We thank Drs. Brodner and Van Aken for their interest in our study of the Prospective Evaluation of a RIsk Score for postoperative pulmonary COmPlications in Europe (PERISCOPE)1 and for giving us the opportunity to extend the discussion of perioperative risk assessment through this correspondence. They have questioned the evidence for the generalizability of the score developed in the Assess Respiratory Risk in Surgical Patients in Catalonia (ARISCAT) study2 based on two issues. One is the different mortality rates in the PERISCOPE cohort and the larger cohort of the European Surgical Outcomes Study (EUSOS).3 The second issue is the external validation process used to explore the utility of the ARISCAT score in wider European settings, by applying it to the PERISCOPE sample and subsamples. We will comment on these two issues separately.
First, we point out that the question of postoperative mortality as reported after EUSOS3 has been discussed in correspondence between Drs. Brodner and Van Aken4 and the EUSOS authors.5 Thus, the need for caution before assuming that 4% is the true incidence of postoperative mortality in Europe has already been covered, and it has been pointed out that the heterogeneity of countries and hospitals and the differences in the sample sizes contributed by each of the EUSOS centers account for the mortality observed and the dispersion of rates.
Neither the PERISCOPE1 nor EUSOS3 mortality rates of 0.9% and 4%, respectively, should be interpreted as representative of any particular population because both cohorts were convenience samples rather than random population-based ones. This aspect of design, however, does not mean that either study is biased or inaccurate. We note here that other large series6,7 have recorded postoperative mortality rates very close to ours. In any case, we emphasize that neither mortality (as an outcome) nor other variables that were not predictors in the ARISCAT score2 can be discussed as central concerns in the context of the PERISCOPE validation study. We only contribute these observations to reflect on the profiles of the two European samples. Even if the EUSOS mortality rate, found in a larger population, could somehow be considered a definitive standard, or reference figure, it would still be entirely valid to perform an external validation of a predictive model for complications in a population with a different mortality profile from the EUSOS cohort’s. External validation is a dynamic process in which an understanding of performance in different settings progressively increases confidence in a score’s generalizability or clinical reliability. If we find a score is unhelpful, we will know we need to learn more.

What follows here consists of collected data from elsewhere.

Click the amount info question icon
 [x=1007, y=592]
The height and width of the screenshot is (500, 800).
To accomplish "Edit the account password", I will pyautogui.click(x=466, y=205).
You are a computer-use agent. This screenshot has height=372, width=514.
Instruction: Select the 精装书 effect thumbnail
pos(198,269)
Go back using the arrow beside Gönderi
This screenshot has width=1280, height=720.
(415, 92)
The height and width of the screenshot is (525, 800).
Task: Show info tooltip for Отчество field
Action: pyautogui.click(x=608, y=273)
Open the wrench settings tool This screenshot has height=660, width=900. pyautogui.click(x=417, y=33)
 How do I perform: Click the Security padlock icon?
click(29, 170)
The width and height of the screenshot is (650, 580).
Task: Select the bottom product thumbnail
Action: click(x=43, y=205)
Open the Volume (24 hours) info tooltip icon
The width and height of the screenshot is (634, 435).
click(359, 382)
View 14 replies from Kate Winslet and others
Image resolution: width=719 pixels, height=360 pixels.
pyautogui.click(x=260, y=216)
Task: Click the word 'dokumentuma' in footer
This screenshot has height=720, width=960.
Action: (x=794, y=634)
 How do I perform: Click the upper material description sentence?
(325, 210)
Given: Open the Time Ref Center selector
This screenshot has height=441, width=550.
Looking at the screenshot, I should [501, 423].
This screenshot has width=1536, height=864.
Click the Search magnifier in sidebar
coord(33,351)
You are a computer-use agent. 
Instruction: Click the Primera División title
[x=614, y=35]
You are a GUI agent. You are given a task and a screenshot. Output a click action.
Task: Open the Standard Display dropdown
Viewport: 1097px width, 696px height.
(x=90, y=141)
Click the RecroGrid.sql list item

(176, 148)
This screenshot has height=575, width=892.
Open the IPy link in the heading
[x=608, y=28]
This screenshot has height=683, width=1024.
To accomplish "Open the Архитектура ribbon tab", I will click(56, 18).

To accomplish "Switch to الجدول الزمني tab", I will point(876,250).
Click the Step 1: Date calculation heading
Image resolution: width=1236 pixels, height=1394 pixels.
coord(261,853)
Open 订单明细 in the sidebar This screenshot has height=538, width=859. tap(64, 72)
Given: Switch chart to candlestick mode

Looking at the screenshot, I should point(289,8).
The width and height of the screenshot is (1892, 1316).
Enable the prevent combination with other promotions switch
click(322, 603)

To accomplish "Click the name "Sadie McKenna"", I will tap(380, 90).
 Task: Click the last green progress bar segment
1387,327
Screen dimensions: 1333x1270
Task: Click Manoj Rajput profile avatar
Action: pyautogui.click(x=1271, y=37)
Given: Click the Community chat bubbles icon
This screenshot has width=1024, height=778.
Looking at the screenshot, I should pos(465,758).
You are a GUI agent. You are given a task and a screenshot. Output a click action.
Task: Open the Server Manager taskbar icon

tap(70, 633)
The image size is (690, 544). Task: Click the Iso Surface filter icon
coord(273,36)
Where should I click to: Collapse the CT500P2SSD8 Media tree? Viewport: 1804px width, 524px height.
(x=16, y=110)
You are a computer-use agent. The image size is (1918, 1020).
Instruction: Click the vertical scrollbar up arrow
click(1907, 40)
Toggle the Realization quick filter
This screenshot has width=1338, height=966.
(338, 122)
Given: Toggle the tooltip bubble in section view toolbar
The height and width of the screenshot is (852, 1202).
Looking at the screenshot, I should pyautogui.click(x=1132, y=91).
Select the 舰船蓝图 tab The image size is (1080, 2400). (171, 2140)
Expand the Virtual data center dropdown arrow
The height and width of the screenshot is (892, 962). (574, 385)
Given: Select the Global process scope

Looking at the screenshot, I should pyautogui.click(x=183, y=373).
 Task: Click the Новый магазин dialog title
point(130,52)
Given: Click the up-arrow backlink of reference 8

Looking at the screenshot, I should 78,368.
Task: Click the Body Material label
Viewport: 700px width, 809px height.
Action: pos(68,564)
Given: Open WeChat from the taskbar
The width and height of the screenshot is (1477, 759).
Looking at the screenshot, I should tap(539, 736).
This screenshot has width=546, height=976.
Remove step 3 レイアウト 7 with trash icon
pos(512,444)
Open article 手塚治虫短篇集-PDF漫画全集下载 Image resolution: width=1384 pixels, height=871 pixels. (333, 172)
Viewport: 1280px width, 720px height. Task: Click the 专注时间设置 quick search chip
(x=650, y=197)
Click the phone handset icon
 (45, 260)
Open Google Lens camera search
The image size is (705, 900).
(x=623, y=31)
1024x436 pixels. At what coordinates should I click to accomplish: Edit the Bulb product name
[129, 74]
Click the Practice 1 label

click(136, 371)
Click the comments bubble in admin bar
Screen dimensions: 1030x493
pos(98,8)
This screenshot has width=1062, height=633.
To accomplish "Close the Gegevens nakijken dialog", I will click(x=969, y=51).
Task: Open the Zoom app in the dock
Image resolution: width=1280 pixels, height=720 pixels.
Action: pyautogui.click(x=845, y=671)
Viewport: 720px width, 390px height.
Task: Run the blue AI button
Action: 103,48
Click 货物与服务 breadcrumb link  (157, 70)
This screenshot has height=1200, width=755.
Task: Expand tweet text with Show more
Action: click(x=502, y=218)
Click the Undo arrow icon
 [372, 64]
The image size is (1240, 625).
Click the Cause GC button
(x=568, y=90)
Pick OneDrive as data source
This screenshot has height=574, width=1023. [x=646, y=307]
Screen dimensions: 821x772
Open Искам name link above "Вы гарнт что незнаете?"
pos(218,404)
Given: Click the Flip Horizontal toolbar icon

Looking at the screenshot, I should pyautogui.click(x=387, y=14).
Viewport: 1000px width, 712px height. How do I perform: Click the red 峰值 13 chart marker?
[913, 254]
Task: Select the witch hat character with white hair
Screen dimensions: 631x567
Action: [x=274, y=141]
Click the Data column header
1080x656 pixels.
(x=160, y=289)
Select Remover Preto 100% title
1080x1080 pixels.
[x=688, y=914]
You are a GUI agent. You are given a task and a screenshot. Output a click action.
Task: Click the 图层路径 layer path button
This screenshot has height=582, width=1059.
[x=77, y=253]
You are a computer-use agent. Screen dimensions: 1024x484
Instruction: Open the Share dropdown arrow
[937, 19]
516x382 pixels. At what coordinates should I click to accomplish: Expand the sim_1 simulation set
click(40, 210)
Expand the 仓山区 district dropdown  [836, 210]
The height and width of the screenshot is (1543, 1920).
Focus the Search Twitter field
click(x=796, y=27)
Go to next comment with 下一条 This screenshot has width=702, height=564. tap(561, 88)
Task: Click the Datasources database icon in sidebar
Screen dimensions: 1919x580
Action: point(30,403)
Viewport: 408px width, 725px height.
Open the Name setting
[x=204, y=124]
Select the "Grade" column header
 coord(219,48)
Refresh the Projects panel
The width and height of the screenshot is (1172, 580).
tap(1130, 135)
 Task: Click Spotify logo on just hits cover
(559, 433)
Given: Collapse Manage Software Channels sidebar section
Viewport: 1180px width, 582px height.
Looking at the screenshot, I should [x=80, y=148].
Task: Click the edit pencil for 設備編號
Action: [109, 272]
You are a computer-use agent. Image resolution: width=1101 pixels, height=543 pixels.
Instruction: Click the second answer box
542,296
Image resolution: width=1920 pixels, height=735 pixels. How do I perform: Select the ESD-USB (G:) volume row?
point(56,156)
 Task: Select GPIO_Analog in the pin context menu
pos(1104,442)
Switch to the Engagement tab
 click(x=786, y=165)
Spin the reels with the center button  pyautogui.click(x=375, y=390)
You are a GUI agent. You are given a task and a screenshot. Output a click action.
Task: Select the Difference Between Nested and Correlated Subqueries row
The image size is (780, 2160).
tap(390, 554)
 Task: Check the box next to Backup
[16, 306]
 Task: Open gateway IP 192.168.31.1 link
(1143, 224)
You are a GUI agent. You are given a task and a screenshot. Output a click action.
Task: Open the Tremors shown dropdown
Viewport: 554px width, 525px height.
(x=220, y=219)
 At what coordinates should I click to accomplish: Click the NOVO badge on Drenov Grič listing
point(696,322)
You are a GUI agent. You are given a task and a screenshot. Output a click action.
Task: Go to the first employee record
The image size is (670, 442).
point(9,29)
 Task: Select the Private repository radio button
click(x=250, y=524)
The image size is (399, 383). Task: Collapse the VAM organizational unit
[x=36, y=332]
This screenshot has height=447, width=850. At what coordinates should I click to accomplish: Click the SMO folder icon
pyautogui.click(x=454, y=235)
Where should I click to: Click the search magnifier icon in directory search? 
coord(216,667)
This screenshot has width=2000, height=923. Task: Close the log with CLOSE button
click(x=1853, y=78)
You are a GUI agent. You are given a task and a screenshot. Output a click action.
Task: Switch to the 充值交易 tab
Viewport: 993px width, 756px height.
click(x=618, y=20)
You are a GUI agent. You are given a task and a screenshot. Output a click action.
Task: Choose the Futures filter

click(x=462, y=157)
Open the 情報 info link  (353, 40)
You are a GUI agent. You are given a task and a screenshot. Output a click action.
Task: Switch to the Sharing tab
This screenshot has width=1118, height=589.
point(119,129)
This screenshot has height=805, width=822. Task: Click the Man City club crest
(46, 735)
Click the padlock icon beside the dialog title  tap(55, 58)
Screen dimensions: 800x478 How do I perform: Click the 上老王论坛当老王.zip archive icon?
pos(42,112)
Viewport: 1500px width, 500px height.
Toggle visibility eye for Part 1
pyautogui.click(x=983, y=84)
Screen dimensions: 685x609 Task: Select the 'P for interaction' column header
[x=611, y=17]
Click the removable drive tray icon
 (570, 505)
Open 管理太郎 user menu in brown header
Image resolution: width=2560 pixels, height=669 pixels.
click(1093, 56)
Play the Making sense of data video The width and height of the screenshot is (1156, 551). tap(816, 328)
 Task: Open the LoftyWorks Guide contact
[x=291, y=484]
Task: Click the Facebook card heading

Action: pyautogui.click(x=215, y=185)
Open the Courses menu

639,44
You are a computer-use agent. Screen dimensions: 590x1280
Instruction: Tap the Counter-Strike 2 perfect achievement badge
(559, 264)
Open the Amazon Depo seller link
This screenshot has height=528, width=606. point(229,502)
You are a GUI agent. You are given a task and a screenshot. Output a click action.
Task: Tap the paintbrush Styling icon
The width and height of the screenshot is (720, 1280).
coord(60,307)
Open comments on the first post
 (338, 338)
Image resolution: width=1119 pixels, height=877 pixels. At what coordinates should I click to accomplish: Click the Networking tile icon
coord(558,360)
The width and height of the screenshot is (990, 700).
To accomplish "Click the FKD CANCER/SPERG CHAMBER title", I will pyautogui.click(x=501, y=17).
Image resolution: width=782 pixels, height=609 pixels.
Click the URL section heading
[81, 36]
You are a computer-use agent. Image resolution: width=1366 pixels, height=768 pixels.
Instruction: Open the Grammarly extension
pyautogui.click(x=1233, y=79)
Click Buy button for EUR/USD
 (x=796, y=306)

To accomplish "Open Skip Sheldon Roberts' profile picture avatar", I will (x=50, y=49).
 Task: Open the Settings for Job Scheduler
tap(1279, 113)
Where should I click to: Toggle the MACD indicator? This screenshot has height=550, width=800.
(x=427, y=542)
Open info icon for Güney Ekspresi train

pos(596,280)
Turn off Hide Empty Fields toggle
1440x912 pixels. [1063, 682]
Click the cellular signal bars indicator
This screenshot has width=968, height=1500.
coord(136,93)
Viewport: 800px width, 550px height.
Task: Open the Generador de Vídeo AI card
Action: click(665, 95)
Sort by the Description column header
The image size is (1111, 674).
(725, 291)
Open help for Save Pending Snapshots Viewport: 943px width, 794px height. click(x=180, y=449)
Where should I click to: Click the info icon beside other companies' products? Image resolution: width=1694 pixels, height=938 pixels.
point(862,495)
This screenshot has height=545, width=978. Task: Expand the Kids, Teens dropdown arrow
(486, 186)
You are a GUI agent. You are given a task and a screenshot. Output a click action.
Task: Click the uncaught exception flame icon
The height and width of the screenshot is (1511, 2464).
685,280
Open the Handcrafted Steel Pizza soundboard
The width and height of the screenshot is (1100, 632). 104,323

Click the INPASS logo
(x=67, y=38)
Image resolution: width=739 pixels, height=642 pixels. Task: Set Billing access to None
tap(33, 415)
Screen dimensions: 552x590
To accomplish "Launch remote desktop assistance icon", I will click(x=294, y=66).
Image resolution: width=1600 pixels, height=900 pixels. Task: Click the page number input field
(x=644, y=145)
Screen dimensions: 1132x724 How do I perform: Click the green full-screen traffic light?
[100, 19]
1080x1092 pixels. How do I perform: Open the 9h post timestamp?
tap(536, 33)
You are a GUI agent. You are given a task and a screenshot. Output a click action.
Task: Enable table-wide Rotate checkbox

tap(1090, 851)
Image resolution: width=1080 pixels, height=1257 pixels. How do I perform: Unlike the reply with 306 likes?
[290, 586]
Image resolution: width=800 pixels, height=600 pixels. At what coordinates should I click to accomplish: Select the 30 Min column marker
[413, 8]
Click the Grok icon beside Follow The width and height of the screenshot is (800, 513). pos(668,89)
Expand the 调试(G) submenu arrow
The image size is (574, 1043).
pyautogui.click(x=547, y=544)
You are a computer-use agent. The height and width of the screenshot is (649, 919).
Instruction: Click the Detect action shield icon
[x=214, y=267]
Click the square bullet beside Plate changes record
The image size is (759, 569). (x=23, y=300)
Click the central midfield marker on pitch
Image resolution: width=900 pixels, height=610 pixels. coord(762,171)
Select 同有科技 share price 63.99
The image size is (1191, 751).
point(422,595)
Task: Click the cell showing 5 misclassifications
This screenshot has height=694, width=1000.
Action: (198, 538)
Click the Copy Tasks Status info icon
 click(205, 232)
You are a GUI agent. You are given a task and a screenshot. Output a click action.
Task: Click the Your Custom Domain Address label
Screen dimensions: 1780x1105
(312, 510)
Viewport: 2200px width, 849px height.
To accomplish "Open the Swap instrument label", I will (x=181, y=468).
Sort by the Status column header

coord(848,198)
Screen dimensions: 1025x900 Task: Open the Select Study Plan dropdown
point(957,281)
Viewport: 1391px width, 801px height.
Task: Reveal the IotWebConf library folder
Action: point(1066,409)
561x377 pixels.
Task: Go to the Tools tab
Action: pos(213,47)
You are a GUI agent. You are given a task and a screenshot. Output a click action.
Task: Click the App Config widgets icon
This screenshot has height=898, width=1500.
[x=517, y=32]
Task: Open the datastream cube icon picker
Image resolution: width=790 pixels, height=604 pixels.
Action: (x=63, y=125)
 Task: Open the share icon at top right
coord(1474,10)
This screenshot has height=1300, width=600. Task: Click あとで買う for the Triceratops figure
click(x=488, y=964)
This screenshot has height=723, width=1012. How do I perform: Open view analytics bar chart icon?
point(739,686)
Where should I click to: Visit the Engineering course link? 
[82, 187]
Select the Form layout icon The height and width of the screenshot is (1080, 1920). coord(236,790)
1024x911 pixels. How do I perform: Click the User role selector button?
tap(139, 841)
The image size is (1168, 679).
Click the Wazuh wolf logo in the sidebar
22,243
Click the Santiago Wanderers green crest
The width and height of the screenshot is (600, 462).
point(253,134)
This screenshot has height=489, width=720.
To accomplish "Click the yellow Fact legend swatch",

Our last comment regarding the issue of comparison to EUSOS3 is that other than similar reliance on convenience cohorts in that study and ours, we cannot agree that the two designs were similar. However, as mentioned above, we do not wish to go into extensive detail in comparing the studies, so suffice it to say that the primary outcome of our study was the presentation of a postoperative pulmonary complication not mortality.
Next, Drs. Brodner and Van Aken make certain affirmations about internal and external validity that do merit discussion here because we would not wish readers to be misled. It is wrong to argue that a finding of excellent internal validity, such as the ARISCAT2 score showed, represents a limitation to external validity. It is precise when a predictive model has shown internal validity that its generalizability is worth exploring externally.8 It is true that the discrimination and calibration of models are usually optimistic in their development sample, but this is the very reason why they should then undergo external validation, which might support or rule out transportability. Following recommendations from specialists in the field,8–10 we used rigorous collection and analysis methods in the PERISCOPE study, whose design was praised in an editorial in this journal.11 We take this opportunity to express our thanks for that praise, but to have done otherwise than control the design carefully would certainly have led to confusing results.
The concluding hypothesis of Drs. Brodner and Van Aken, that increased attention to measuring oxygen saturation may have helped to reduce mortality in the PERISCOPE1 cohort, is attractive but we cannot, of course, confirm it based on our data. We think it might be a strategy worth studying in an appropriate clinical trial, however.
Finally, we want to emphasize that, in our opinion, the greatest strength of our study lies in the replication itself, which is an essential and often overlooked procedure to verify the validity of a predictive model. We agree with Eisenach and Houle11 that reproducibility, replication, and generalizability are like the rungs on a ladder. However, perhaps because of their complexity, understanding, and implementing, the results of risk modeling often seem to be a rocky road.
The authors declare no competing interests.